Die andauernde Hitzewelle lässt sich nur schwer aushalten. Die notwendige Abkühlung bekommt man in Wiens Freibädern, die dieser Tage gut besucht sind. Vergangene Woche wurde erstmals die Marke von einer Million Besuchern geknackt. An die Zahlen vom Vorjahr kommt man aber trotzdem nicht ganz heran. Für Bädersprecher Martin Kotinsky liegt das neben einer erhöhten Gewittergefahr und Schlechtwettertagen zu Beginn der Saison vor allem an den Baustellen. Aber diese erfüllen einen wichtigen Zweck: Sie machen die Bäder grüner.
Wärmepumpen und Photovoltaikanlagen
In sogenannten Energie-Einspar-Contracting-Projekten werden mit Fachfirmen Energie- bzw. Wassersparmaßnahmen erarbeitet. Und diese sind schon weit fortgeschritten. Ein Beispiel ist das Kongressbad. Für die Beckenerwärmung sorgen drei Luft-Wasser-Wärmepumpen, der Großteil des dafür erforderlichen Stroms kommt aus einer neuen Photovoltaikanlage. Insgesamt können pro Jahr 98 Prozent Fernwärme und 61 Prozent des Wasserverbrauchs eingespart werden.
17.000 Quadratmeter Solarflächen in Wiens Bädern erzeugen insgesamt rund 8.000 Mw/H Energie pro Jahr. Das entspricht dem Durchschnittsverbrauch von rund 900 Haushalten bei Wärme.
Insgesamt verfügen die Wiener Freibäder über 17.000 Quadratmeter Solarflächen, die umgerechnet so viel Energie erzeugen, wie 900 Haushalte benötigen.
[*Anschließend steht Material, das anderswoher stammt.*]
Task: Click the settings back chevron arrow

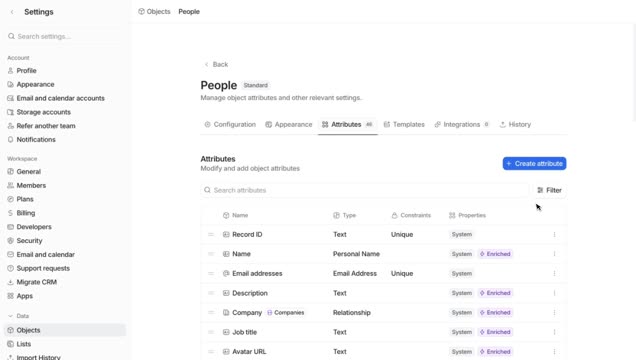Action: [12, 12]
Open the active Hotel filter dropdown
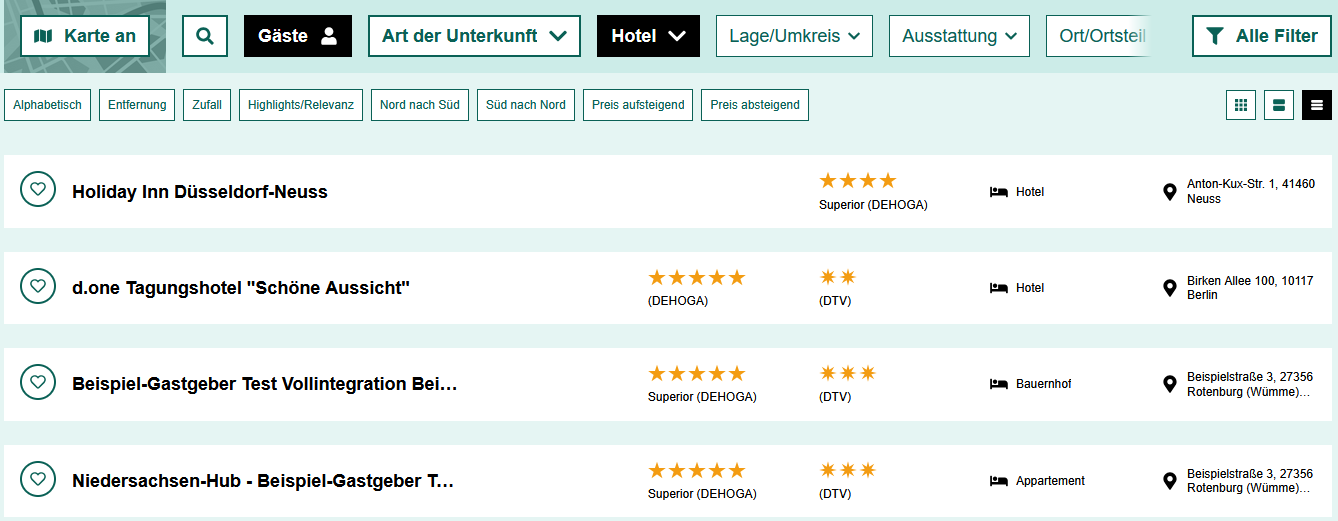The height and width of the screenshot is (521, 1338). pyautogui.click(x=648, y=36)
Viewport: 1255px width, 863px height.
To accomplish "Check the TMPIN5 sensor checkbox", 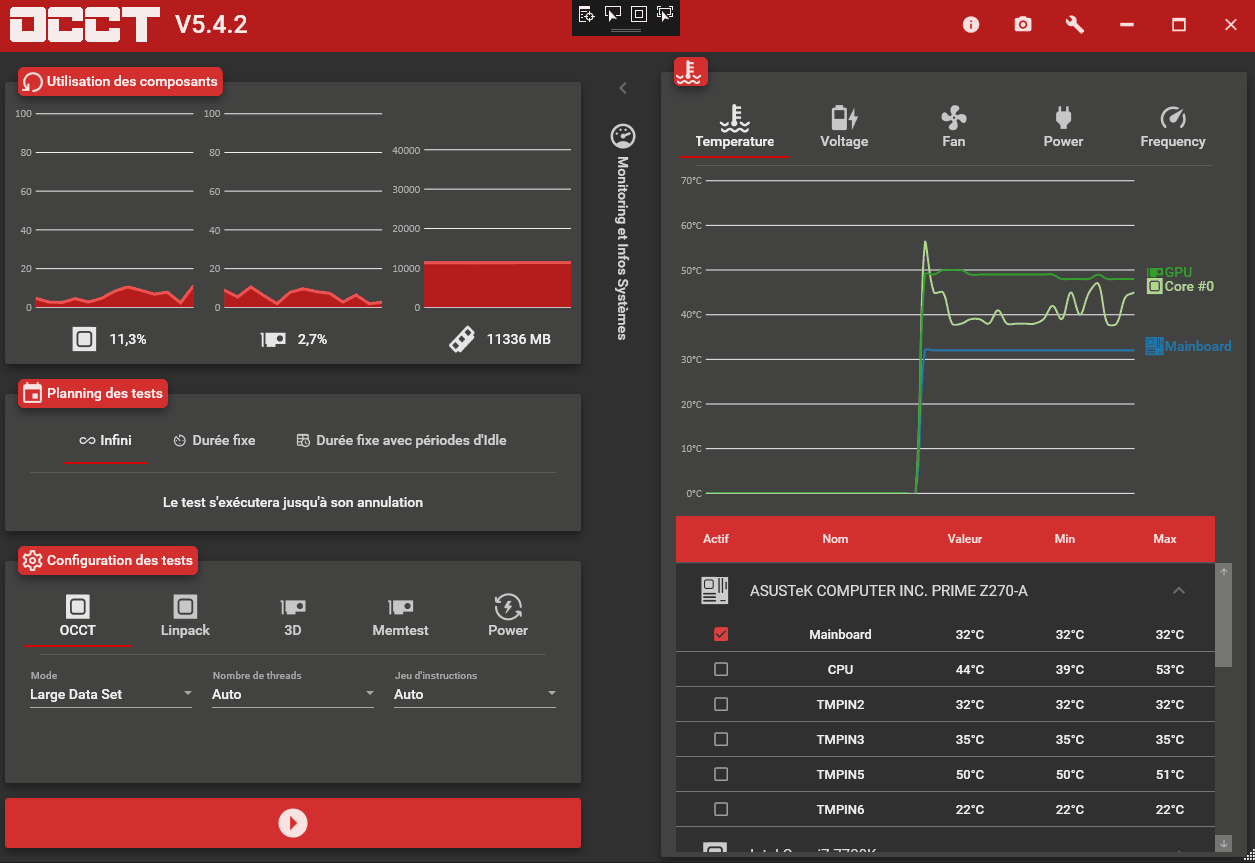I will pos(721,775).
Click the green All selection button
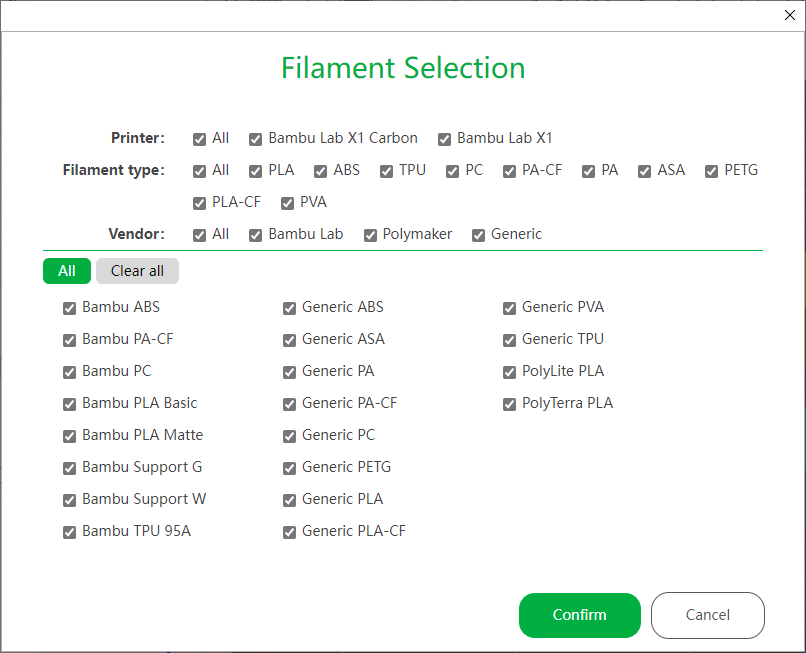 pos(66,270)
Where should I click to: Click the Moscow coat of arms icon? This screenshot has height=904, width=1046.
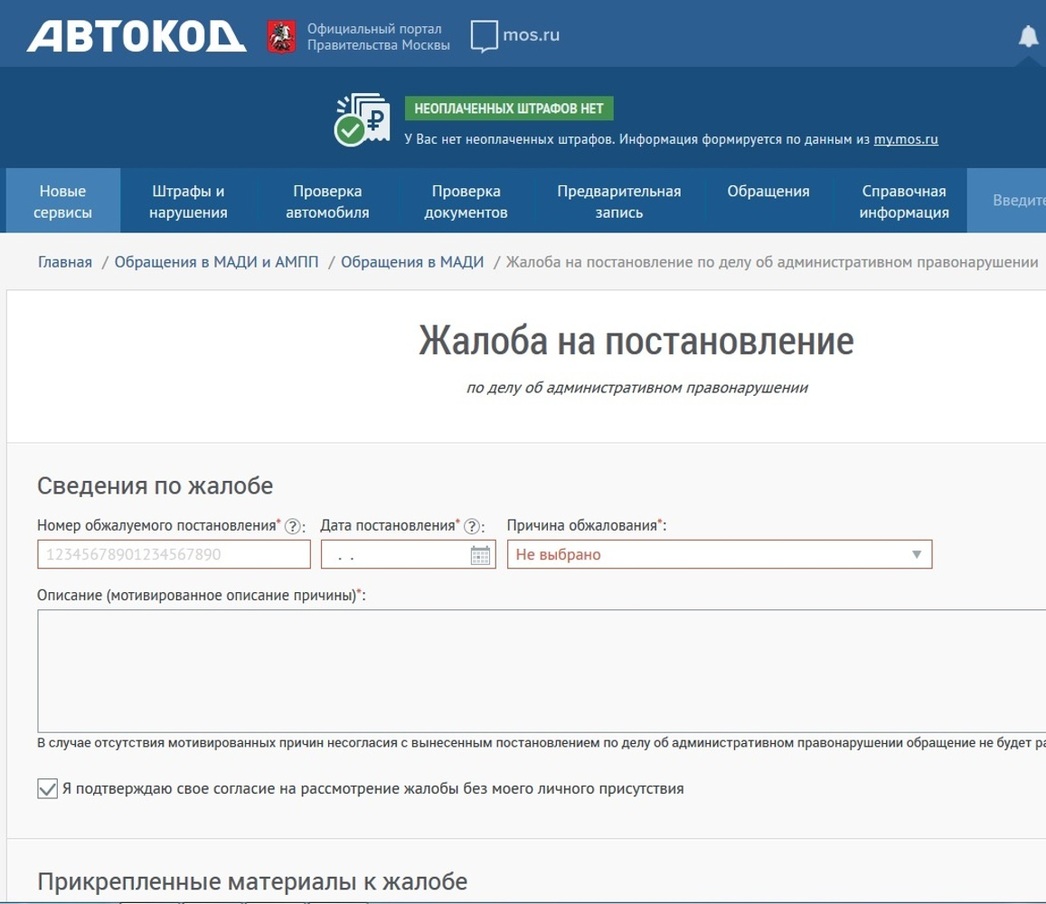click(282, 37)
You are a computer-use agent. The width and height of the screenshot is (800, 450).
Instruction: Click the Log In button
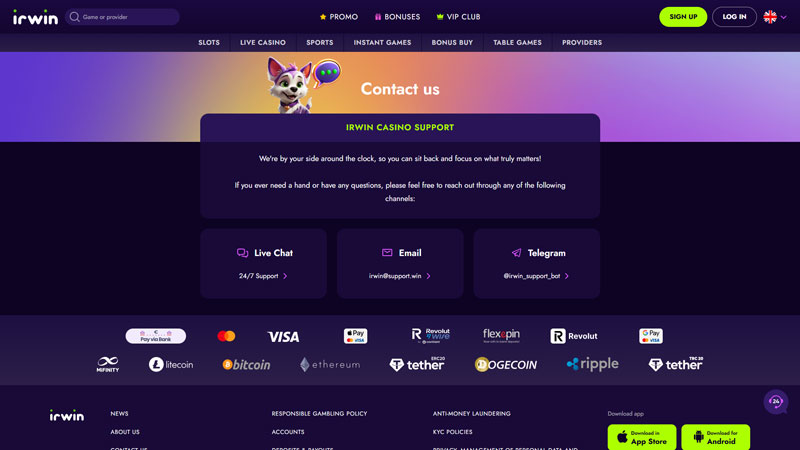(734, 17)
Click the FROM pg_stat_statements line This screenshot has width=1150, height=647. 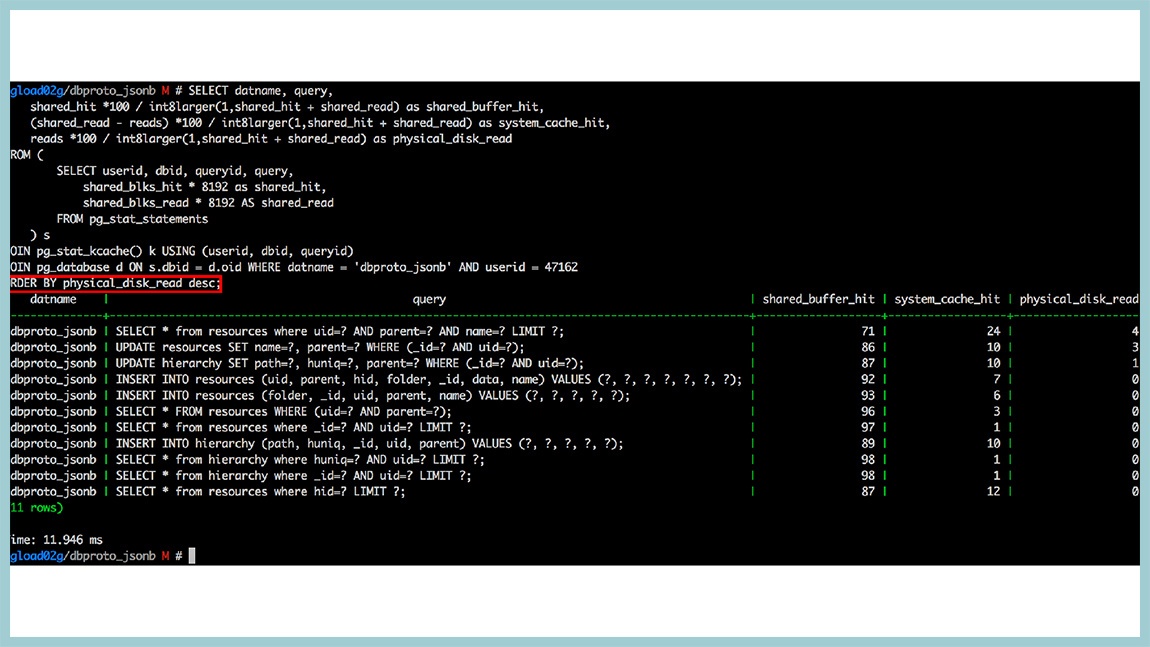[132, 219]
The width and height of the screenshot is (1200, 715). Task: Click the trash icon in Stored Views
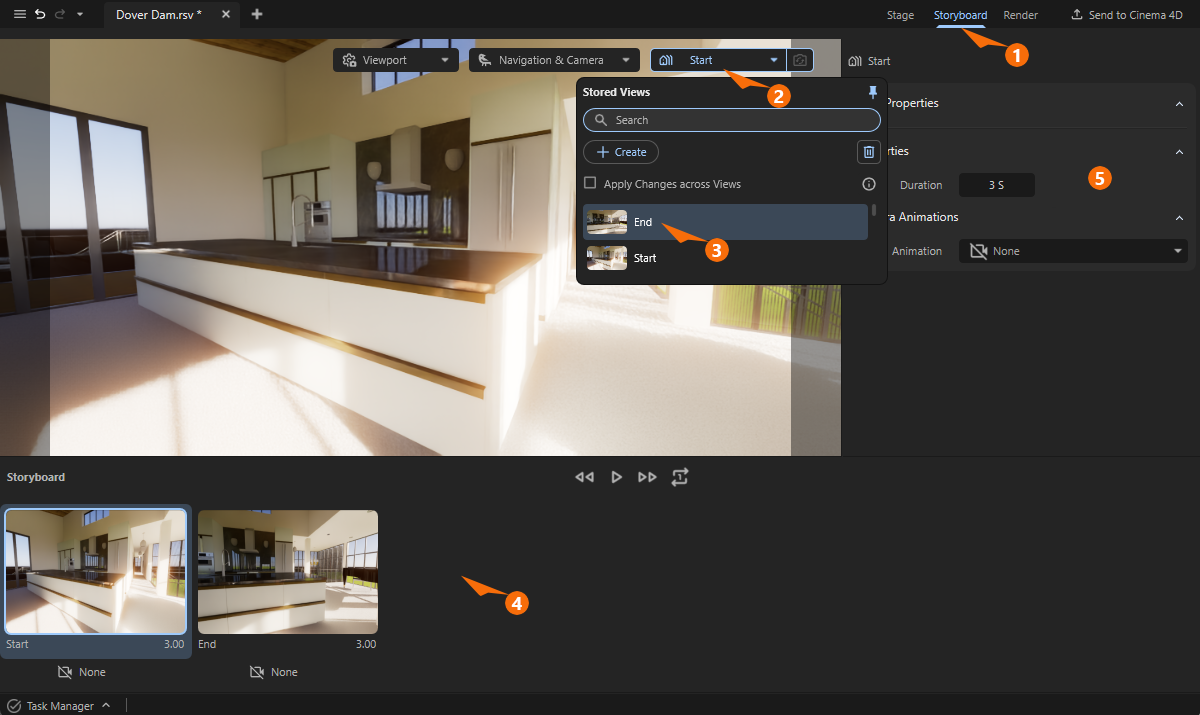click(868, 151)
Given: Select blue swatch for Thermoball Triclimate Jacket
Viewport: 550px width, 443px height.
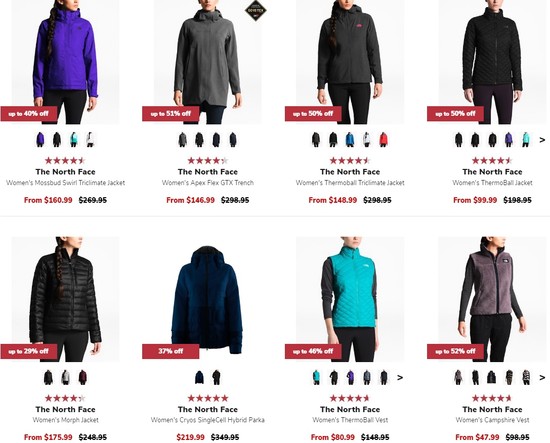Looking at the screenshot, I should tap(350, 139).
Die meiste Wärmeerzeugung erfolgt im Schafbergbad. Aber nicht mehr lange, denn zurzeit wird die größte PV-Anlage mit knapp 300 Quadratmetern am Dach des Hallenbades Floridsdorf errichtet.
„Die Wiener Bäder beschäftigen sich intensiv mit dem Thema Wasser- und Energieeinsparung. Besonders freut es mich, dass die Bäder Vorreiter im Bereich Nachhaltigkeit und Innovation sind und damit einen wichtigen Beitrag für ein klimafreundliches Wien leisten“, sagt Vizebürgermeister und Bäderstadtrat Christoph Wiederkehr (NEOS).